Partant, c’est à bon droit que l’inaptitude au placement du recourant a été niée dès le 5 mai 2021.

a) En définitive, le recours s’avère mal fondé et doit être rejeté, la décision attaquée étant confirmée.

b) Il n’y a pas lieu de percevoir de frais judiciaires (art. 61 let. fbis LPGA), ni d’allouer de dépens au recourant, qui n’obtient pas gain de cause et a procédé sans mandataire qualifié (art. 61 let. g LPGA ; ATF 127 V 205 consid. 4b).
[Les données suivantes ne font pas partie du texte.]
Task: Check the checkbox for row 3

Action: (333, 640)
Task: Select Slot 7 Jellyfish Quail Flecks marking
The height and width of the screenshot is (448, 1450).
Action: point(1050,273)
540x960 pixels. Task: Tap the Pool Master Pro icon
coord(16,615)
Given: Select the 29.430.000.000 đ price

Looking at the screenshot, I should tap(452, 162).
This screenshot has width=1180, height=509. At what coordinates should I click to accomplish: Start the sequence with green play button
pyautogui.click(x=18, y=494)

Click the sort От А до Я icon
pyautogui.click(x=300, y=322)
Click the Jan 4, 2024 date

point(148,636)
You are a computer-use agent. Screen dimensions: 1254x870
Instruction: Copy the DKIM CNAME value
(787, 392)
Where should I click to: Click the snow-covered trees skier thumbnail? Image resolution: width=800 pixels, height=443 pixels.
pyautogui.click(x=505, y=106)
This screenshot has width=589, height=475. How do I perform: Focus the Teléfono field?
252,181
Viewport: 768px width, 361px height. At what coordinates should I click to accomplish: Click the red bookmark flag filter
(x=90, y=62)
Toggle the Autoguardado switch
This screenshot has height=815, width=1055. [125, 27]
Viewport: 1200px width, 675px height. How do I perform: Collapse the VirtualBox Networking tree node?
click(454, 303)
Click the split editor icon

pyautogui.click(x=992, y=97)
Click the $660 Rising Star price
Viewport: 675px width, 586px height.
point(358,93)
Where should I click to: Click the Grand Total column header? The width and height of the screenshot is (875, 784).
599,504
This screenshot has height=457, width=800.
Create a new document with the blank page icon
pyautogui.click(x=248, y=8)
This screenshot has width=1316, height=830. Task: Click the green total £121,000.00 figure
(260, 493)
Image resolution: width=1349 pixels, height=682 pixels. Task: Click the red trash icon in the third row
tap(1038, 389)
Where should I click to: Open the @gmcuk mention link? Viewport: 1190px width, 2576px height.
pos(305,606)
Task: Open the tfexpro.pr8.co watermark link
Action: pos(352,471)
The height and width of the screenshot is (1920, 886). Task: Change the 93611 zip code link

Par ces motifs, la juge unique prononce :

I. Le recours est rejeté.

II. La décision sur opposition rendue le 29 juillet 2021 par le Service de l’emploi, Instance juridique chômage, est confirmée.

III. Il n’est pas perçu de frais judiciaires, ni alloué de dépens.

La juge unique : Le greffier :

Du

L'arrêt qui précède est notifié à :

‑ R.________, ‑ Service de l’emploi, Instance juridique chômage,

Secrétariat d’Etat à l’économie (SECO),

par l'envoi de photocopies.

Le présent arrêt peut faire l'objet d'un recours en matière de droit public devant le Tribunal fédéral au sens des art. 82 ss LTF (loi du 17 juin 2005 sur le Tribunal fédéral ; RS 173.110), cas échéant d'un recours constitutionnel subsidiaire au sens des art. 113 ss LTF. Ces recours doivent être déposés devant le Tribunal fédéral (Schweizerhofquai 6, 6004 Lucerne) dans les trente jours qui suivent la présente notification (art. 100 al. 1 LTF).